While writing this reply, another point occurred to me which
complicates matters:

  For a given build graph with junctions, an "%{element-name}"
  and "%{project-name}" is not guaranteed to be unique.

  This is because the same project can be loaded more than
  once for different purposes, possibly with different versions
  or project options (or possibly with the same options/versions).

This complicates things somewhat, putting me on the fence regarding how
strong my position should be in favor of removing these.

While I don't really feel strongly about this either way, I did have
some disagreement which I felt compelled to reply to inline, so I'll
leave those in place, and try to summarize at the end of this mail...

On Mon, 2020-08-17 at 00:27 +0200, Sander Striker wrote:
> Hi Tristan,
> 
> On Sat, Aug 15, 2020 at 4:22 PM Tristan Van Berkom <
> [email protected]> wrote:
> 
> > Hi all,
> > 
> > As a quick strawman proposal, I would like to propose that we remove
> > the automatically set "%{project-name}" and "%{element-name}"
> > variables, in the name of making progress towards resolving this issue
> > which is on our 2.0 blocker list:
> > 
> 
> TL;DR, I'm not a big fan of this proposal, as I think the %{element-name} is
> likely used beyond %{build-root}.  Furthermore, I think I've actually come to
> like the unique build root :).

Agree on "niceness" factor.

> >   Renaming of elements and projects affect cache keys
> >   https://gitlab.com/BuildStream/buildstream/-/issues/1034
> > 
> > At the same time, I would like to establish consensus that the
> > alternative to removing the "%{element-name}" and "%{project-name}"
> > automatically set variables, is to simply say that !1034 is not a bug,
> > and to resolve it with WONTFIX.
> > 
> 
> I think this is a matter of setting a non-default %{build-root} which would
> not
> contain %{project-name} nor %{element-name}.  If a project defines this as a
> fixed path then element-name and project-name do not affect the cache key.
> 
> In other words, I think I'm coming around to a Won't Fix.  Mostly because I
> think we made the decision for a path per element for a reason; and I don't
> think that reason no longer applies.

I don't agree here.

I don't think we had a strong reason to do it *this way* more than
doing it another way, I think we mostly thought this was a simple and
nice way of doing it.

I think the main thing we accomplished by doing it this way was:

  * Avoid having to write code which explicitly stages cached build
    directories harmoniously into a `bst shell` environment.

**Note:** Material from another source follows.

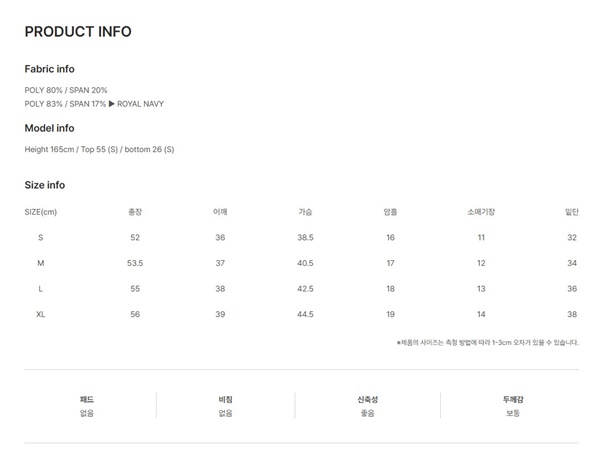Click the 신축성 attribute label

point(368,400)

    This could be done even if it were not the original build directory
    where the source was built in `bst build`.

  * Avoid having to inform debuggers inside a `bst shell` environment
    of where to look for sources.

    This is because the build directory was indeed affecting the
    binary output in debug mode (by leaving a pointer to the build
    directory for a debugger to look for it's sources in).

The main point I think we disagree on is how "difficult" it might be to
stage sources into separate directories, even if their default in
normal circumstances is to build these into a hard coded
"/buildstream/build" directory.

> Also, selfishly, I'd like to stage source for multiple elements at the same 
> time*,
> for the bazel plugin research discovery[1].

And I think your link proves my point above:

    for element in source_elements:
        # NOTE: we assume that %build-root is different for each element
        element_dir = element.get_variable("build-root")
        element.stage_sources(sandbox, element_dir)

As the plugin author you have full control of where you stage things,
the above would read perfectly fine as:

    for element in source_elements:
        element_dir = os.path.join("/buildstream", element.normal_name)
        element.stage_sources(sandbox, element_dir)

In general: I refute that the presence of the "%{element-name}" and
"%{project-name}" variables are really providing much value, or ever
were.

[...offtopic...]

Elements are not allowed to depend on their dependency's sources being
present, this seems to be a feature increasingly in demand.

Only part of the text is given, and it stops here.